**The problem:**
Omitting every picture, copy the lines from the one that contains "Select the yellow rectangle zone on H4 chart" through the last line of the records below, exactly and with nothing added.

**Exercise input:**

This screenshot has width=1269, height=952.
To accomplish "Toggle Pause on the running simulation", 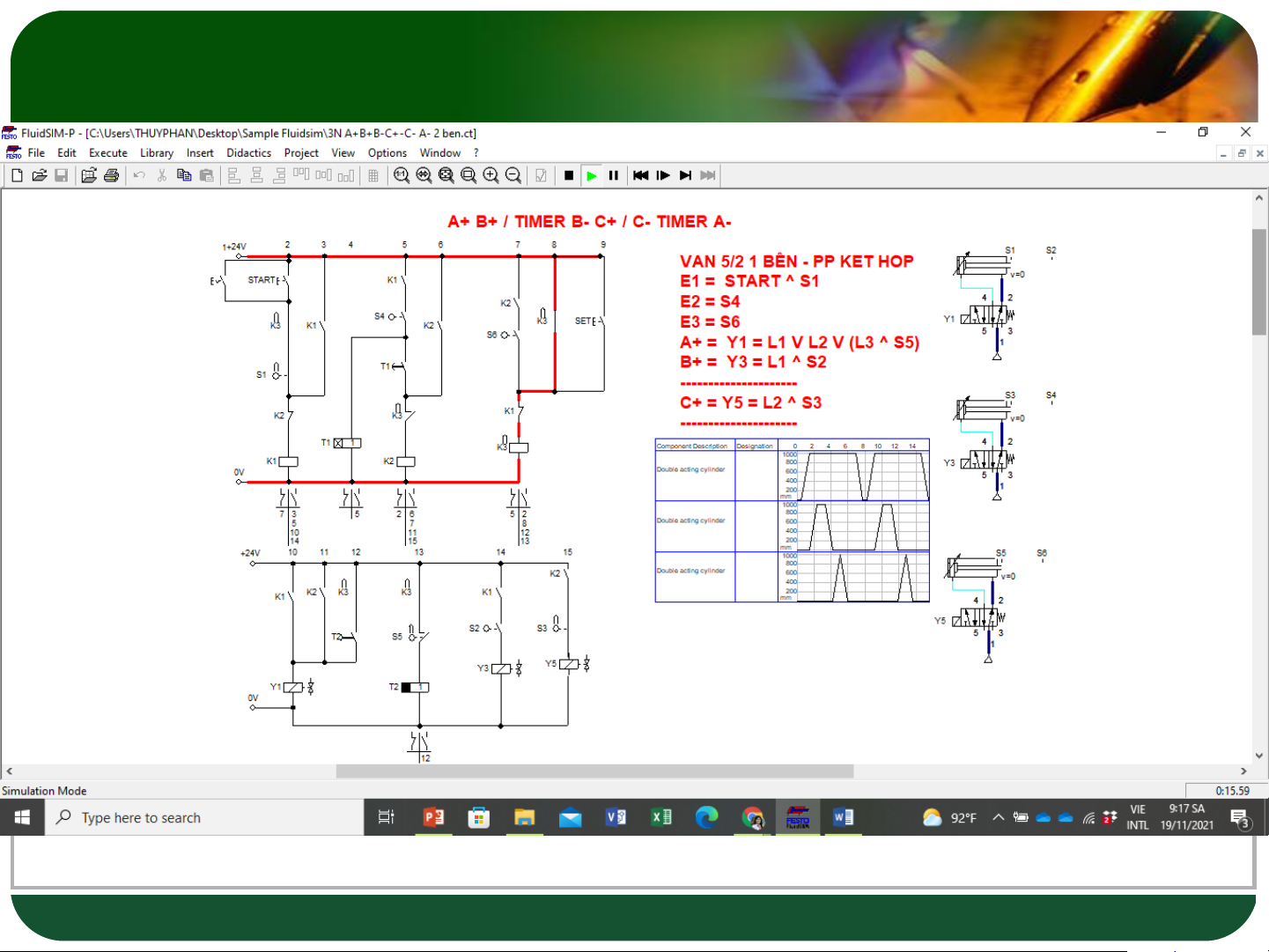I will [x=614, y=175].
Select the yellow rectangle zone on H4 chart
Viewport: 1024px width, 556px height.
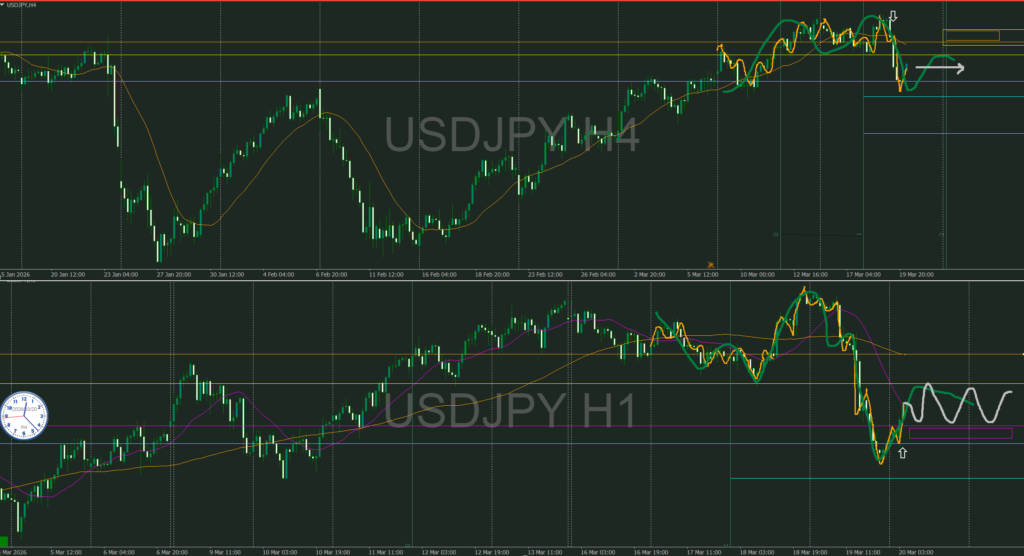(983, 37)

**Your solution:**
Select the yellow rectangle zone on H4 chart
Viewport: 1024px width, 556px height.
(983, 37)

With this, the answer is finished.